Up the Creek: Extreme Editing Solutions

Illustration of three people standing in a paper boat with a life raft. One points ahead while the other two paddle.

Sometimes, we are editing “up the creek”: we have taken on too much work, neglected a deadline or otherwise wound up under pressure to produce a large amount of work in a very short time. When you’re way up that creek and your paddle is far behind you, you may have to forge a new path. 

I have ADHD, so (1) I have been in this situation more times than is healthy and (2) the strategies I outline below are written with neurodivergence in mind, both literally and figuratively. However, I think most people find themselves up the creek occasionally, and these strategies can work for anyone. 

An important caveat: working this way is not sustainable in the long term. If you find yourself frequently up the creek, it’s time to reevaluate your business plan, consider new time management options or (advice that has served me well) raise your rates so you can do less work for the same pay. Working in a constant state of survival mode is deleterious for anyone and will also lower the quality of your work.

Check the deadline

Confirm the deadline with the managing editor or your client. You may be surprised to find out that the deadline is more flexible than you think.

Don’t lie

It can be extremely tempting to represent yourself as being farther ahead on a project than you are. 

Don’t do it. 

Of course honesty is the best policy generally, but you also don’t want to find yourself having claimed you’ve already edited the acknowledgements only to find out the acknowledgements were actually missing from the file (I, of course, have never been in this situation).

Cut the non-essential

This may sound obvious, but if you are pulling out all the stops to finish something, don’t do anything you don’t need to. This is not the time for perfectionism. By no means am I suggesting you do a bad job; I’m recommending that you review the job description and be sure you are doing exactly what you’ve been asked to do and no more. 
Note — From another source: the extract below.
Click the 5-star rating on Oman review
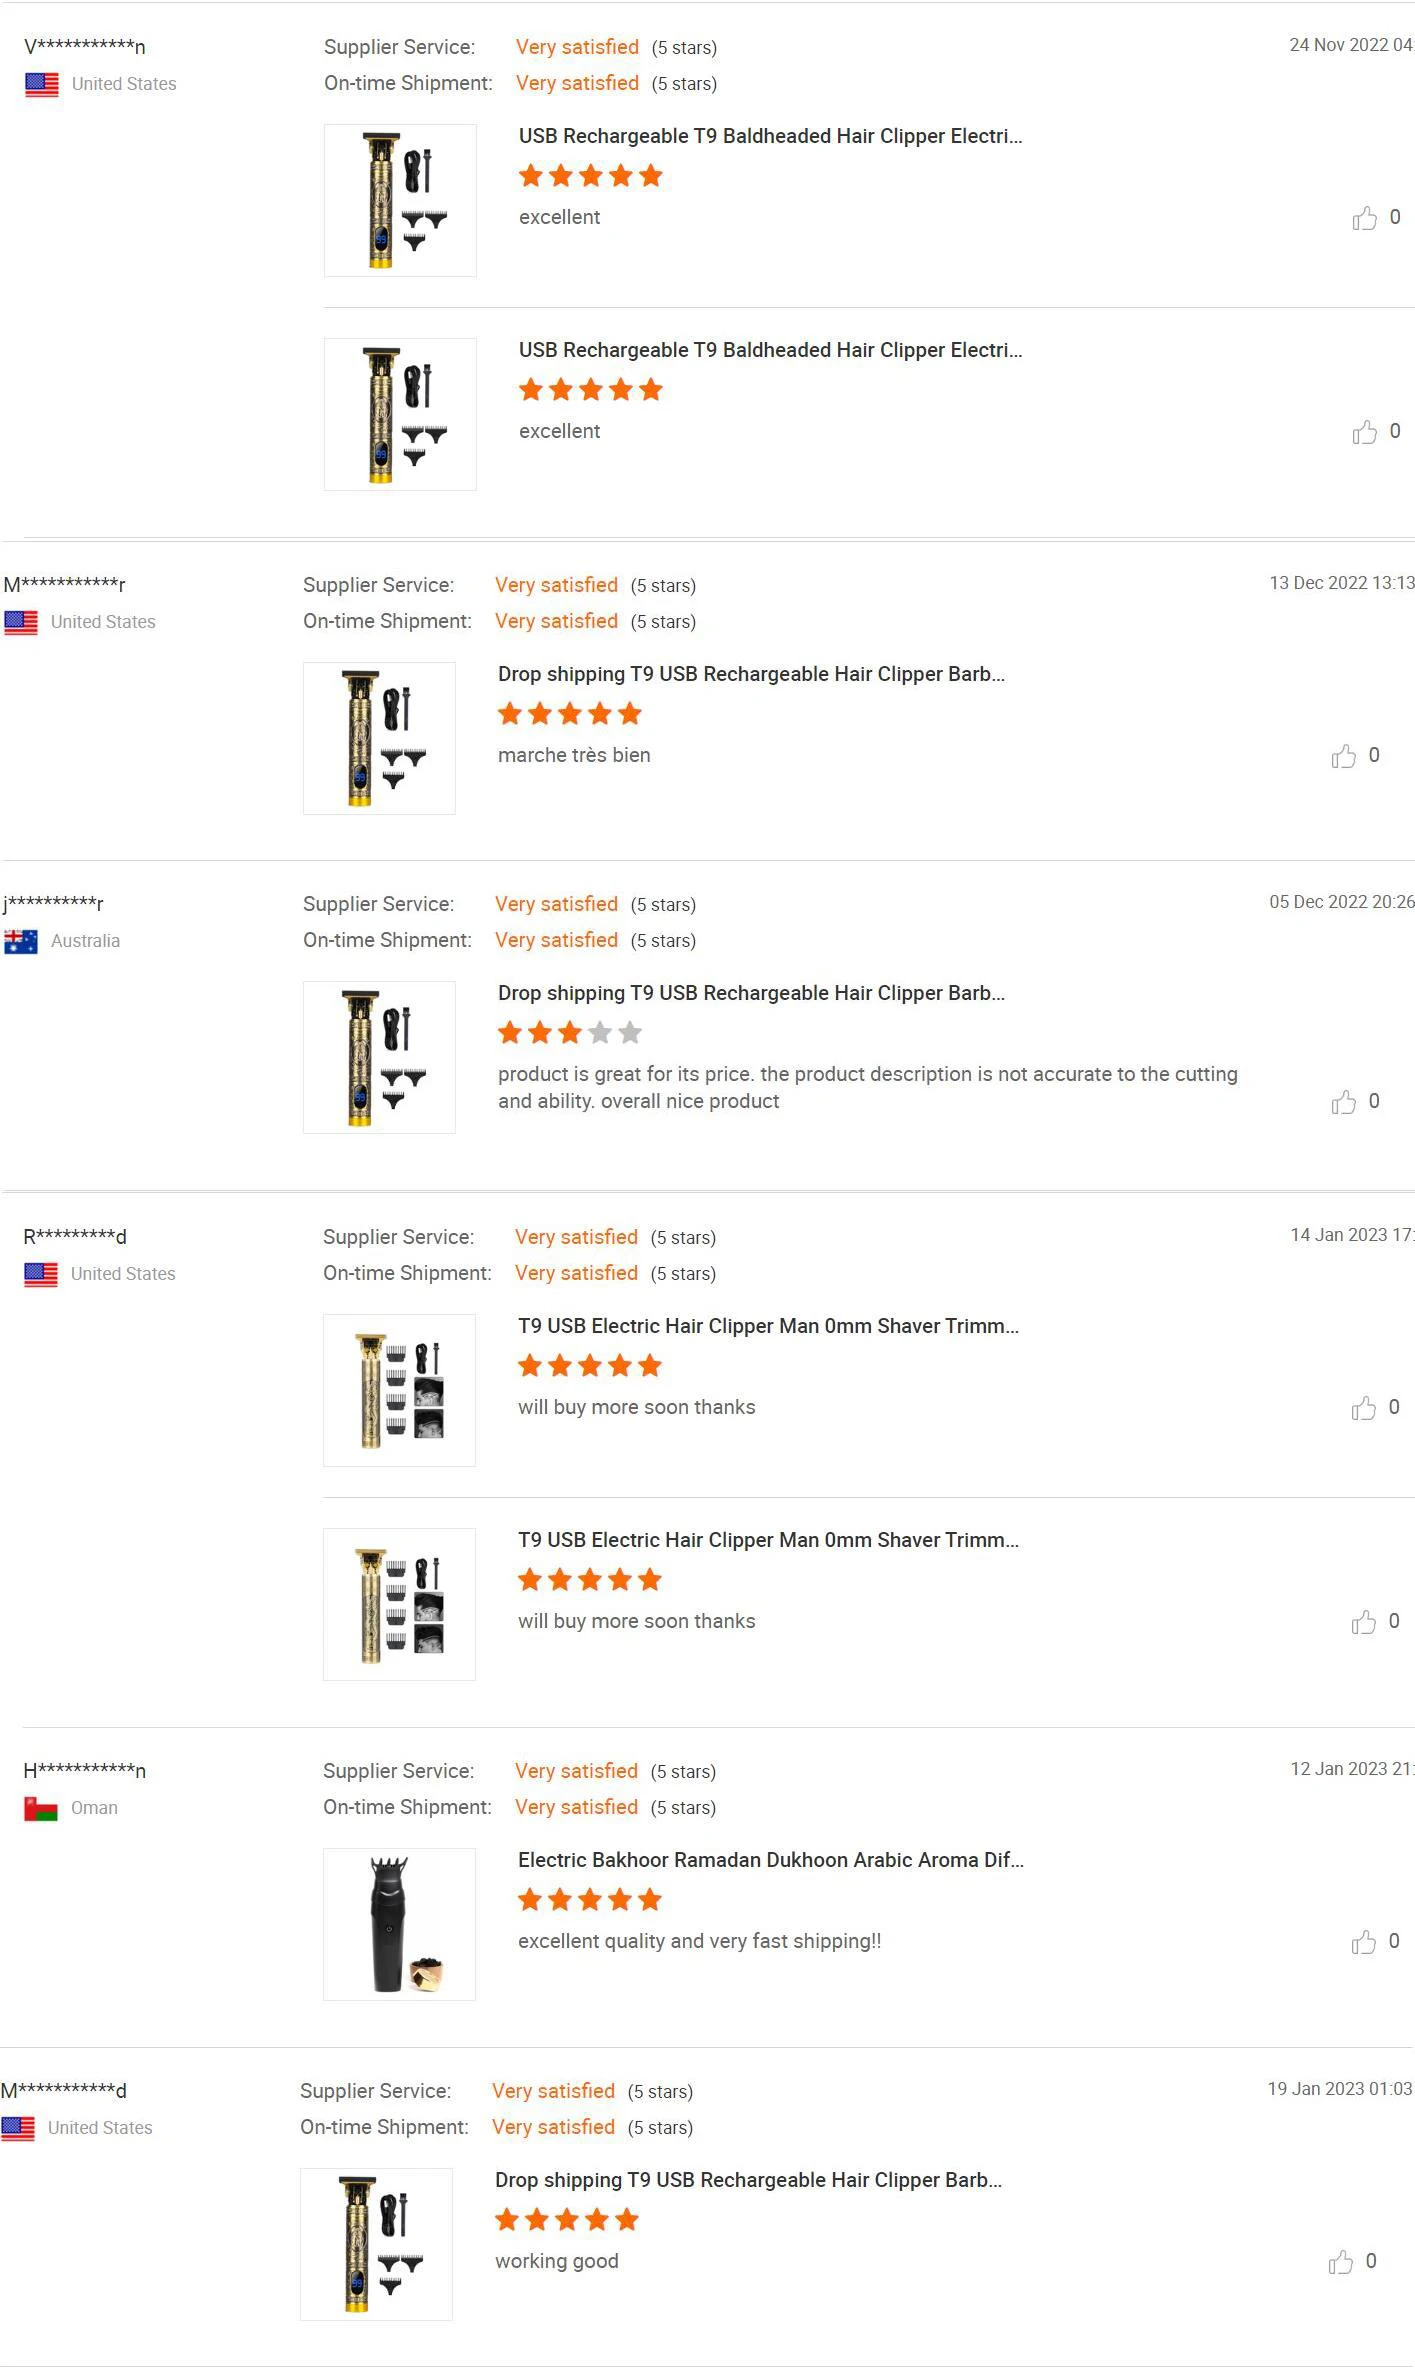 (x=589, y=1900)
When I’m doing a substantive edit, I will often tidy things up in the manuscript as I go, but when Freddie Mercury and David Bowie are singing “Under Pressure” in the background, I do only what I’m being paid for.
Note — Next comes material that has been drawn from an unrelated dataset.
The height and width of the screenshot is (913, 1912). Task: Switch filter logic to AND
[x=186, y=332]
Divide the task and use a visual

Undefined tasks can seem insurmountable. If you’re trying to tackle a large job in a short time, it helps to have a visual representation of your progress. 

Divide the task into manageable chunks — whatever feels right to you — with clear steps, and use Post-it Notes or Google “printable progress tracker” to track your progress. Seeing how far you’ve come can get you through the crunch-time mid-project agony, and brain resistance is easier to overcome if your task has a clear beginning, middle and end.

Get some accountability

Text a friend with your plan: “I’m going to read the next four chapters of this book, and I’m turning off my phone until I’ve done so.” Even better if you have a buddy who will ask you if you’ve done it and cheer your progress.

Combine time chunking with body doubling

The website Focusmate.com is an example of combining time chunking (dividing your time into focused, uninterrupted blocks) with body doubling (working with someone else to stay productive). You pick a time chunk (25, 50 or 75 minutes long) and are assigned a random person somewhere in the world who wants to work for the same time block. You introduce yourself and let them know what you’re working on, they do the same and then you work together until the session’s end, when you check in about how it went. 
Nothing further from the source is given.